2024年下期を覚悟する必要がある
- 2024.06.29
- 放言
PCEが予想と完全に一致して、というか米国当局もこういう数字を出さざるを得なくなってるのかもしれないけれど、いずれにしてもアナリストの予想と当局の発表がそれぞれデータソースが異なるにもかかわらず、同じというのは、それはそれで違和感バリバリなんだけどね。
でも市場としては「結局は(当局は)こういう事なんだぁ・・・」という醒めた見方をしてるんだなと、一旦は大きく値を上げたにもかかわらずマイナス圏に沈みつつある米国三市場を見ていて思ってるけどね。

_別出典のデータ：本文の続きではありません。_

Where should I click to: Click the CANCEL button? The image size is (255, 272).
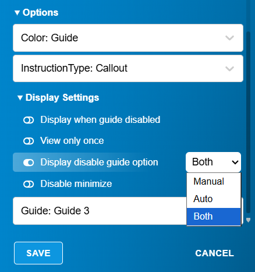tap(215, 253)
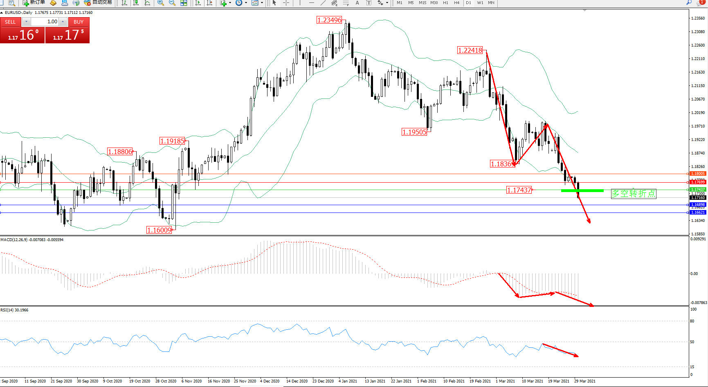Switch chart to line chart view

pyautogui.click(x=147, y=3)
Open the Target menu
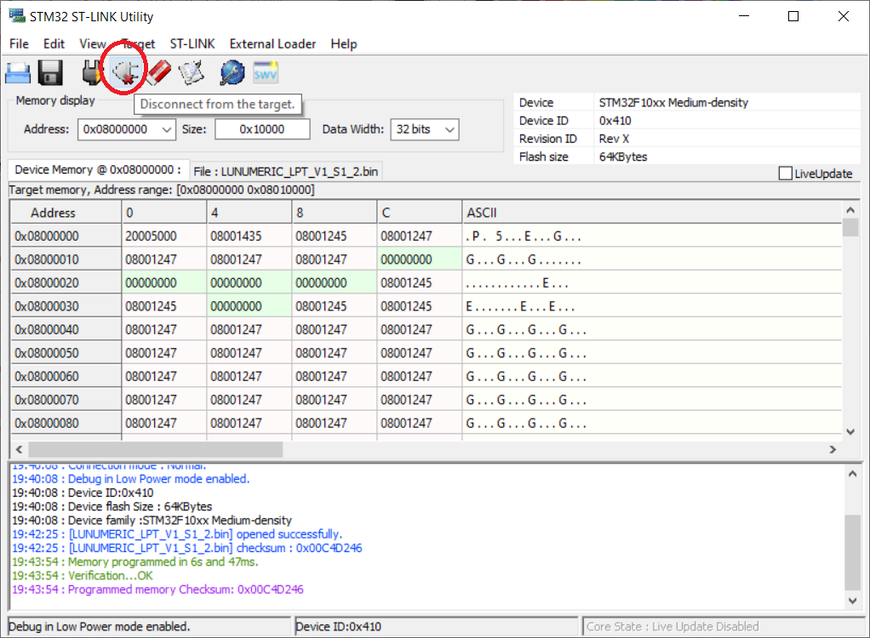The height and width of the screenshot is (638, 870). point(137,43)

その見方を助長しているのが、何といっても昨日の米大統領選挙を前にしたディベートだったと思う。
米大統領選挙討論会
トランプか?バイデンか?という見方をすれば、双方の政策や相変わらずの泥試合的な罵り合いは別にしても、痴呆がありありと分かってしまったバイデンではどうにもならない、と多くの米国国民は感じたろうし、そもそも先ごろおこなわれたイタリアでのG7会合でのバイデンの姿でほぼほぼ終わったと言ってもいいほどだけどね。
そうなってくると、民主党は、本当に巻き返すつもりがあるなら、ロバート・ケネディ・Jrしかいないと思うけど、まぁそんな寝技を発揮できる人はいないだろうし、嫌なのはオバマとヒラリー辺りが何を考えているのか?だけどね。ペロシはお金儲けとスキャンダルが怖くてやめちゃった。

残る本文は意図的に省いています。